Burschenschaftliche Lebenswelten
Ein »Leak« enthüllt Interna der Deutschen Burschenschaft
Heftige Flügelkämpfe, begleitet von der Veröffentlichung umfangreicher interner Dokumente im Internet, erschüttern die Deutsche Burschenschaft. Das »DB-Leak« bietet unter anderem äußerst aussagekräftige Einblicke in die burschenschaftliche Lebenswelt – und zeigt nebenbei, wie der Verband seine Aktivitäten ins benachbarte Ausland auszuweiten sucht.

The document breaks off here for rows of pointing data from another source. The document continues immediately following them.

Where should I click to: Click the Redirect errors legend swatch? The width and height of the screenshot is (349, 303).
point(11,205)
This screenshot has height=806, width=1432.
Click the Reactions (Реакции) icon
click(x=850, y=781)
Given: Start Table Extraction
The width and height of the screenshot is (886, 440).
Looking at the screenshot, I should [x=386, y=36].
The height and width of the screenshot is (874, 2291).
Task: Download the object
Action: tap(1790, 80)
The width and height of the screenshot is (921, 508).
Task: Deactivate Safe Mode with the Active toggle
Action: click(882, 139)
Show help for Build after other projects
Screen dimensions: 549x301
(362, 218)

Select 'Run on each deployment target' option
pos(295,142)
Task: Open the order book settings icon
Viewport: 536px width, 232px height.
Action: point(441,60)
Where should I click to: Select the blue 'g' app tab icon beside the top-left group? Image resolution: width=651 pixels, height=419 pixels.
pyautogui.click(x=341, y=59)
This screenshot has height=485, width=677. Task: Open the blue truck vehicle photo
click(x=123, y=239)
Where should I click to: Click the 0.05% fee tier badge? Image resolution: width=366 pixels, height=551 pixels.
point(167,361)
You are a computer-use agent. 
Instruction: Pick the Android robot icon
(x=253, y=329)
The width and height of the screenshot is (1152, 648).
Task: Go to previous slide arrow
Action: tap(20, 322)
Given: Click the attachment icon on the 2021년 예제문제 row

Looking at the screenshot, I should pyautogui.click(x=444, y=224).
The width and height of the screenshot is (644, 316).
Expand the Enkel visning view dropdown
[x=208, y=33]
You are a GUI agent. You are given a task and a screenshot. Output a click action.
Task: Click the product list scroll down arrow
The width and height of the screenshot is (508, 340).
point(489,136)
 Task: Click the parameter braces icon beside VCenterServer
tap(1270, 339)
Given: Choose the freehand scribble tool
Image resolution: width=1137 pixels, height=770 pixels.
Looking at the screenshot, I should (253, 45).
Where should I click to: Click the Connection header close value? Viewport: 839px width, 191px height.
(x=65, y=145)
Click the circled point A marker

Einwände gab es nicht. Ohne besondere Debatte nahm die Deutsche Burschenschaft (DB) auf dem Burschentag 2006 den Antrag der Hamburger Burschenschaft Germania an, mit Blick auf die voranschreitende europäische Integration die »burschenschaftlich-politische Ausrichtung« des Verbandes »neu auszurichten«. Man müsse in Zukunft nicht nur eine »offensive Unterstützung der Volkstumsarbeit in Gebieten deutscher Minderheiten« leisten, besonders in den »deutschen Ostgebiete[n]«, hieß es in dem Antrag. Es gehe auch um eine »Zurückdrängung weiterer Multikultisierung« der Bundesrepublik Deutschland und Österreichs »durch weitere Zuwanderung und Aufnahme von Flüchtlingen kulturferner Herkunft«. Zugleich sei eine »Umkehr der demographischen Katastrophe aufgrund stetigen Geburtenrückgangs« bei Deutschstämmigen vonnöten. Schließlich hätten Burschenschafter zukünftig »Widerstand« zu leisten gegen die »Gesinnungsdiktatur der sog. ›Political Correctness‹«, hieß es in dem Antrag. Der Burschentag stimmte ohne Widerrede zu.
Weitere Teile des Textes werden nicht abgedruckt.